小規模宅地等の特例とは、亡くなった人が居住していた土地や事業を営んでいた土地について、80%又は50%まで相続税評価額を減額してくれる特例です。
この小規模宅地等の特例の分類の1つに、特定居住用宅地等というものがあります。
特定居住用宅地等という名前から、亡くなった人が住んでいた土地に対して小規模宅地等の特例を適用できることが分かりますが、実は、生計を一にしていた親族が住んでいた土地に対しても小規模宅地等の特例が適用できます。
この影響で、特定居住用宅地等は、2か所以上認めれることがあるということを今回は説明していきます。
特定居住用宅地等とは?
特定居住用宅地等とは、小規模宅地等の特例(相続時の土地評価額を80%減額する特例)の分類の1つで、主に、亡くなった人が居住していた建物の土地に対して適用される小規模宅地等の特例です。
【参考:小規模宅地等の特例の分類】
小規模宅地等の特例には、以下の分類があり、それぞれ限度面積、減額割合が異なります。
区分 | 限度面積 | 減額割合 |
---|---|---|
特定居住用宅地等 | 330㎡ | 80% |
特定事業用宅地等 | 400㎡ | 80% |
特定同族会社事業用宅地等 | 400㎡ | 80% |
貸付事業用宅地等 | 200㎡ | 50% |
小規模宅地等の特例が適用できるのは、土地についてです。
建物には小規模宅地の特例は適用できません!
特定居住用宅地等の形態
特定居住用宅地等の形態で基本的なものは、亡くなった人が居住の用に供していた土地です。
例えば、父親が居住していた建物の土地を母親や子供が相続したら特定居住用宅地等に該当します。
しかし、亡くなった人が居住の用に供していた土地以外にもう一つ特定居住用宅地等に該当する形態があります。
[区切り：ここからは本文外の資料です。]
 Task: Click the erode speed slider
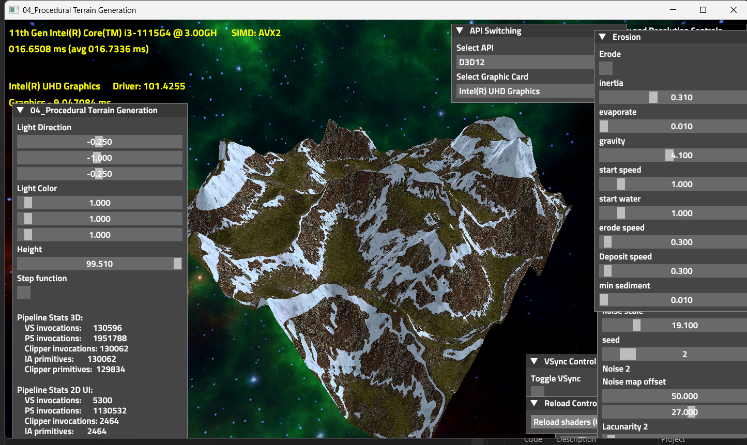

亡くなった人が扶養義務を負っていた子供が居住していた土地です。
例えば、大学生の子供が一人暮らしをしている父親所有のマンションを、相続により、大学生の子供が取得した場合、その土地は、特定居住用宅地等に該当します。
小規模宅地等の特例の適用対象とすることで子供の生活拠点を相続発生後も保護しようという制度趣旨です。
特定居住用宅地等に該当する土地をまとめると以下の2つの形態に分類できます。
- 亡くなった人が居住の用に供していた土地
- 亡くなった人と生計を一にしていた親族が居住の用に供していた土地
特定居住用宅地等が2つ以上になる場合とは?
特定居住用宅地等は、相続人1人につき1つまでと相続税法では定められています(2つ以上の居宅があることは想定できないためです)。
しかし、相続1回につき、特定居住用宅地等が1つまでとは定められていません。
つまり、相続人1人つき2か所の特定居住用宅地等があることは認められらませんが、相続人が複数いれば、2か所以上の特定居住用宅地等があることは認められます。
例えば、配偶者⇒居宅A(実家)、生計一親族の長男⇒居宅B(一人暮らし)、生計一親族の長女⇒居宅C(一人暮らし)という風に2か所以上の特定居住用宅地等が存在する可能性もあります。
上記の例はかなりレアケースですが、特定居住用宅地等として小規模宅地等の特例を適用できる居住用宅地は、必ずしも1つとは限らないということです。
特定居住用宅地等は必ず1つしかありえないと思い込んでいると、特定居住用宅地等として小規模宅地等の特例を適用できる土地に対して、適用漏れが生じてしまう可能性が出てきます。
適用漏れを指摘してくれる親切な人は誰もいないので、特定居住用宅地等=1つという先入観だけは必ず捨てておきましょう。